----- Material provided -----

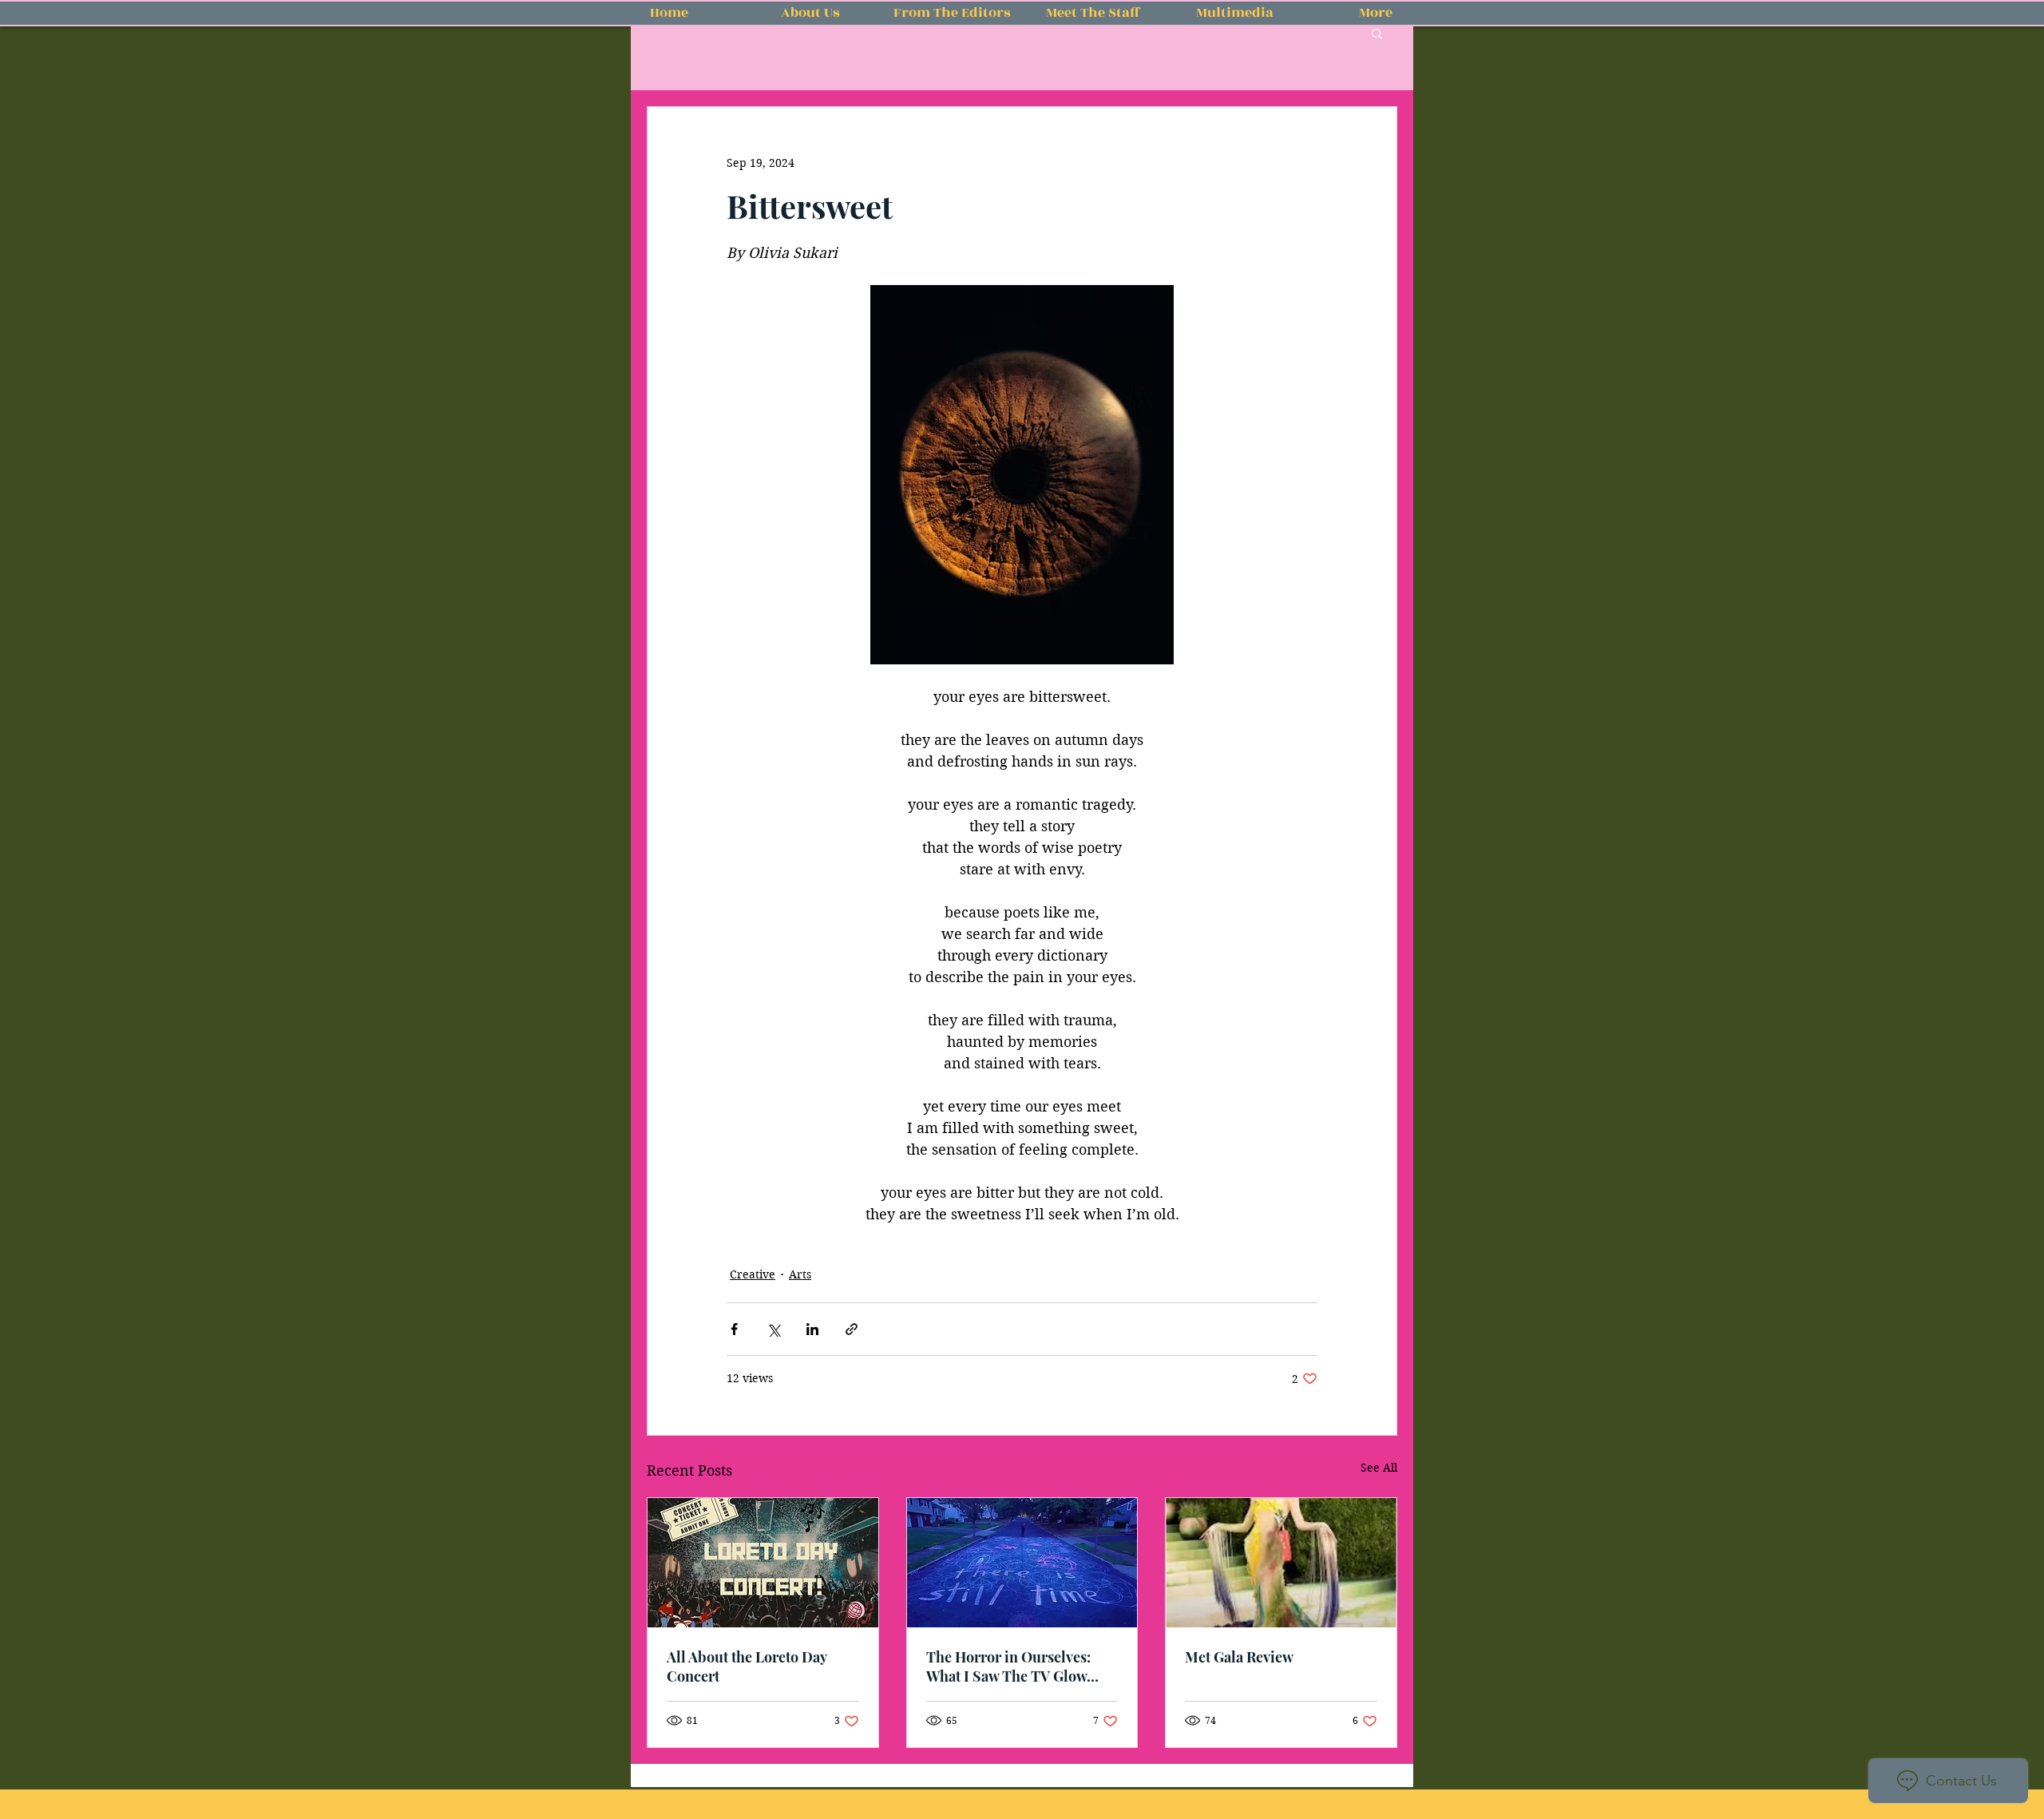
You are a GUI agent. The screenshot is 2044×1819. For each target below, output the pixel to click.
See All (1379, 1467)
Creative (752, 1274)
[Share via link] (851, 1329)
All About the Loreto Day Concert (746, 1666)
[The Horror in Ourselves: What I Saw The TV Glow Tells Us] (1022, 1562)
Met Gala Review (1239, 1656)
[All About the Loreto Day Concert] (763, 1562)
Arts (800, 1274)
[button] (1376, 32)
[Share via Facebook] (734, 1329)
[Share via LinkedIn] (812, 1329)
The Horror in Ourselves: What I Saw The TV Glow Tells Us (1008, 1666)
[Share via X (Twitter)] (773, 1329)
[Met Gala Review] (1281, 1562)
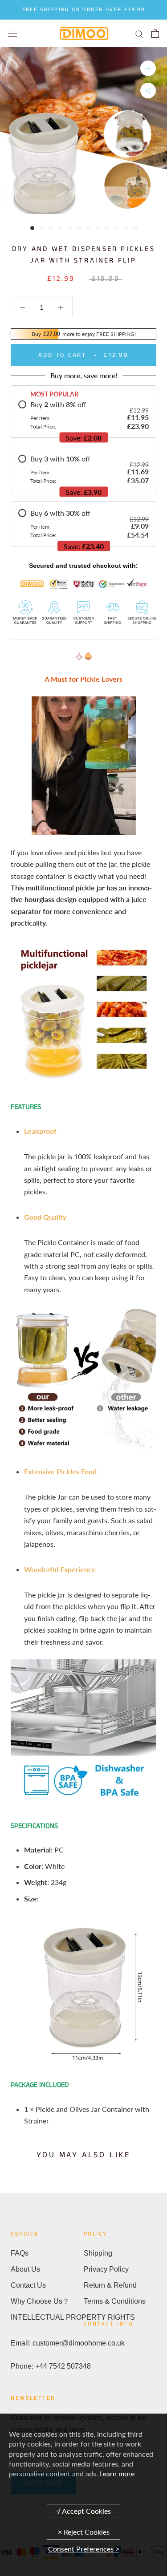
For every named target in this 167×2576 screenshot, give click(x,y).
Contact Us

-----

_Problem:_ Give back the whole listing exactly as it stands. No pictures belong in the copy.

_Written response:_
You are a GUI agent. The screenshot is 2044×1819. For each target below, output the pixel to click.
See All (1379, 1467)
Creative (752, 1274)
[Share via link] (851, 1329)
All About the Loreto Day Concert (746, 1666)
[The Horror in Ourselves: What I Saw The TV Glow Tells Us] (1022, 1562)
Met Gala Review (1239, 1656)
[All About the Loreto Day Concert] (763, 1562)
Arts (800, 1274)
[button] (1376, 32)
[Share via Facebook] (734, 1329)
[Share via LinkedIn] (812, 1329)
The Horror in Ourselves: What I Saw The TV Glow Tells Us (1008, 1666)
[Share via X (Twitter)] (773, 1329)
[Met Gala Review] (1281, 1562)
For every named target in this 167×2576 screenshot, give click(x,y).
Contact Us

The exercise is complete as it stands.